In Medio Oriente, Stati Uniti e Israele hanno attaccato l'Iran due volte, ancora in chiara violazione del diritto internazionale. I leader europei, inizialmente vergognosamente vaghi sulla legalità, alla fine lo hanno ammesso. Non c'è mai stato alcun dubbio su chi detenesse il potere: gli Stati Uniti, la principale superpotenza militare mondiale, insieme a Israele, che cercava di affermarsi come egemone regionale, hanno colpito l'Iran – un paese indebolito da proteste interne e da un'ondata di repressione senza precedenti. Benjamin Netanyahu ha convinto Trump che un'ultima spinta avrebbe fatto crollare la Repubblica Islamica come un castello di carte.

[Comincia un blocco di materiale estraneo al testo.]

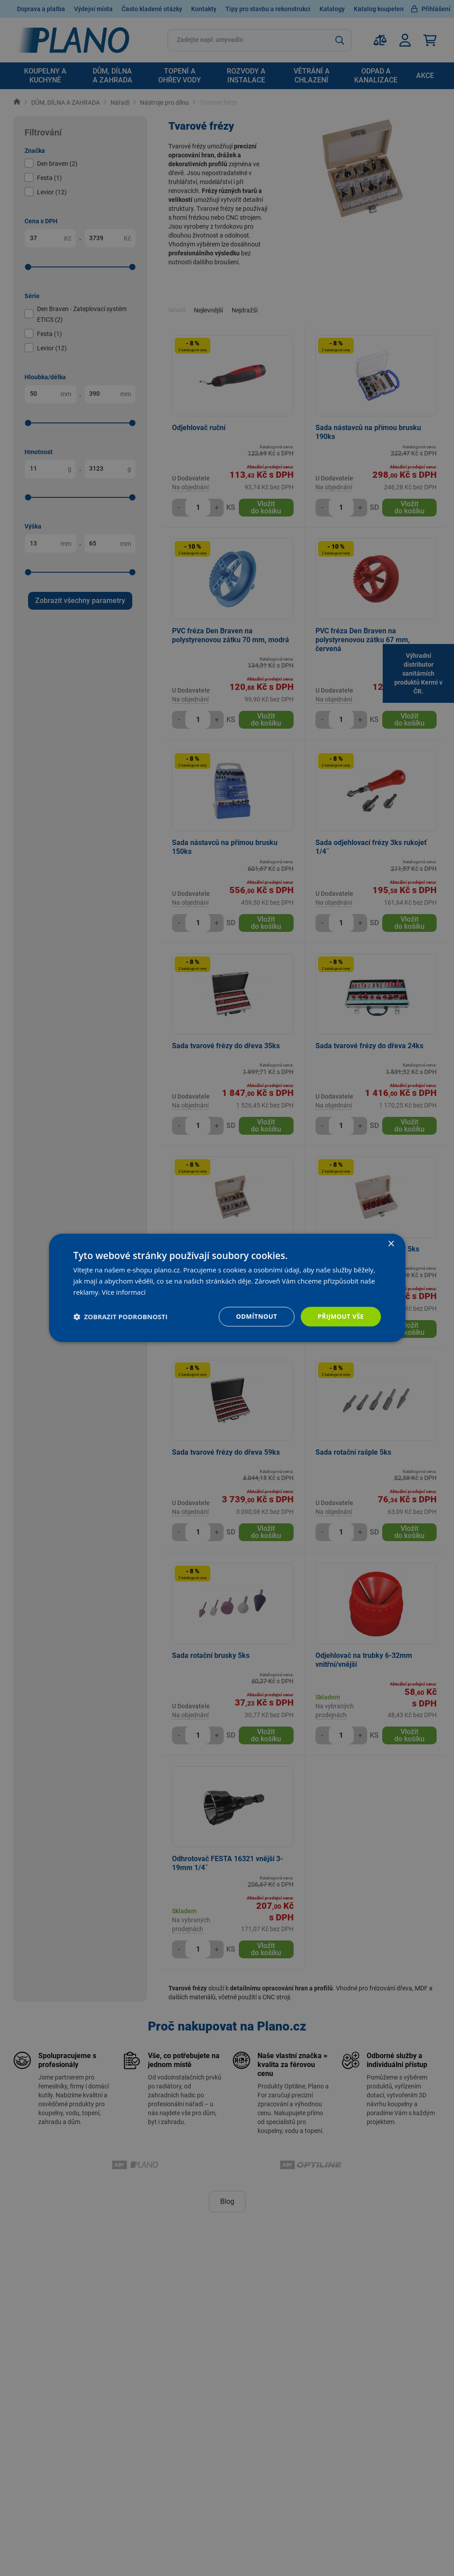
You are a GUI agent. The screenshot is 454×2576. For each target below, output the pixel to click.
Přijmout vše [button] (341, 1316)
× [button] (391, 1244)
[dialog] (227, 1288)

Quattro mesi dopo, gli Stati Uniti e lo stesso regime iraniano – ora più giovane, più militarista e più intransigente – hanno concordato un memorandum d'intesa (MoU) che ha riaperto lo Stretto di Hormuz. Il MoU riconosce di fatto il controllo iraniano dello stretto, prevede la ripresa del flusso dei suoi beni congelati e sospende temporaneamente le sanzioni sul petrolio mentre riprendono i negoziati nucleari. Questo è stato il miglior accordo che Trump potesse ottenere, ma non è stato un buon accordo per gli Stati Uniti o per Israele – e le critiche in entrambi i paesi stanno crescendo. Tuttavia, ciò non cambia il riconoscimento implicito nel MoU che il più forte non ha vinto.

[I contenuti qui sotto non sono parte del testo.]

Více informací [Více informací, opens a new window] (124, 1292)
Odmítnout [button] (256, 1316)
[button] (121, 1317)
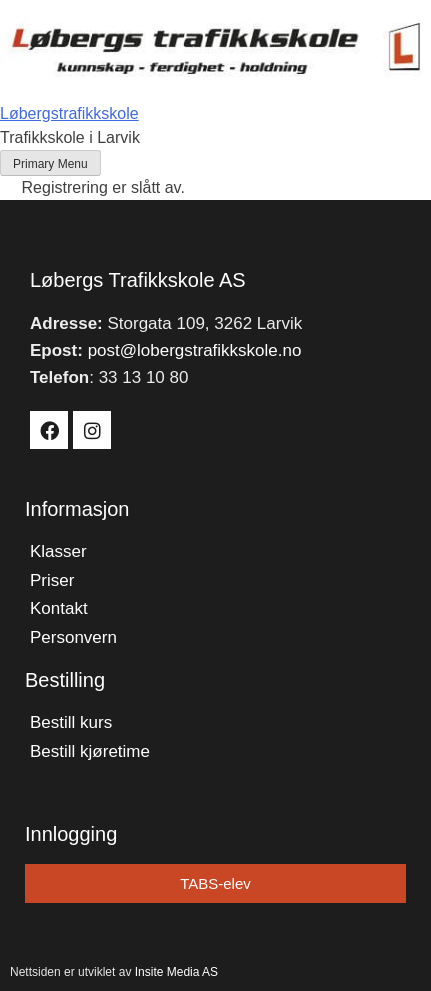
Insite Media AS (176, 972)
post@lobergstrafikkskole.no (195, 350)
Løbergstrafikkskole (69, 113)
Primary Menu (50, 164)
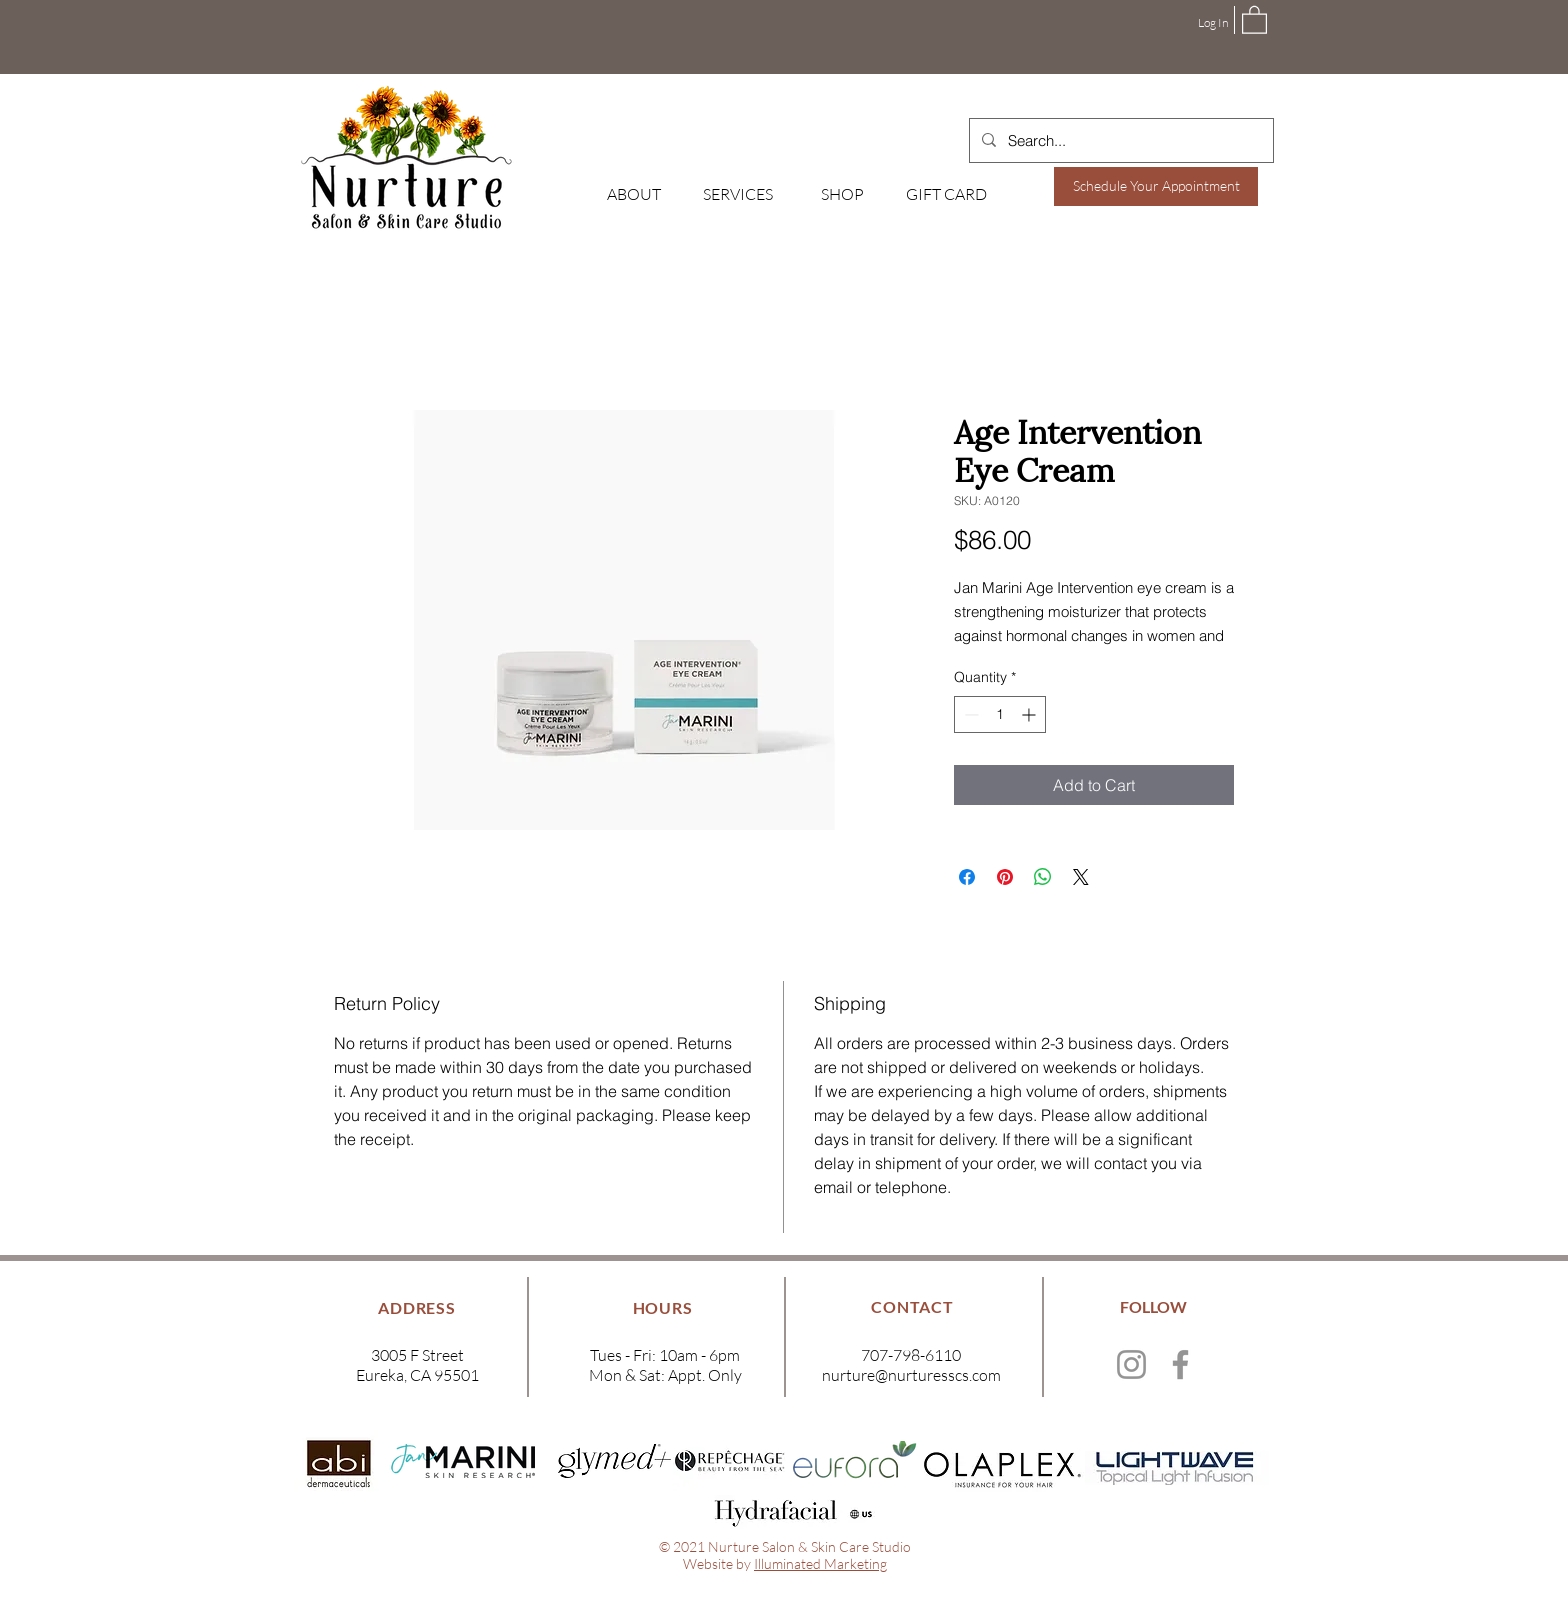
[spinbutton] (1000, 714)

Queste due guerre sono entrambe gravi violazioni del diritto internazionale e mostrano che anche coloro che sono al vertice della catena alimentare possono fallire.
L'Europa – che è stata al fianco di Kiev e del diritto internazionale mentre flirtava ipocritamente con l'abbandono di quest'ultimo in Medio Oriente – coglierà questo momento per riaffermare il suo impegno verso le norme internazionali? Ci sono due segnali incoraggianti.
Una coalizione di circa 40 paesi, guidata da Francia e Regno Unito, ha messo insieme una task force da inviare nello Stretto di Hormuz per sminare e garantire la sicurezza della via d'acqua per la navigazione. Questa iniziativa mostra la volontà dell'Europa di svolgere un ruolo attivo e costruttivo. Rianima gli istinti multilaterali dell'Europa coinvolgendo un ampio gruppo di paesi non direttamente coinvolti nei combattimenti. Chiarisce inoltre che qualsiasi dispiegamento sarebbe basato sul diritto internazionale e coordinato con tutti gli stati costieri, a cominciare dall'Iran.
L'operazione probabilmente non andrà avanti. Proprio come la "coalizione dei volenterosi" per schierare una forza di rassicurazione in Ucraina dopo un cessate il fuoco, l'ipotetica coalizione di Hormuz riguarda principalmente la gestione degli Stati Uniti – è un segnale a Washington che, mentre i governi europei non erano disposti a combattere nella guerra, sono pronti ad aiutare a garantire la pace. Ma Trump ha chiarito di non essere interessato alle aperture europee, come ha ripetuto al vertice del G7 a Evian. Soprattutto, l'Iran respinge l'idea di navi da guerra europee nello stretto. Senza il consenso di Teheran, ammettono gli europei, non ci sarà alcuna operazione.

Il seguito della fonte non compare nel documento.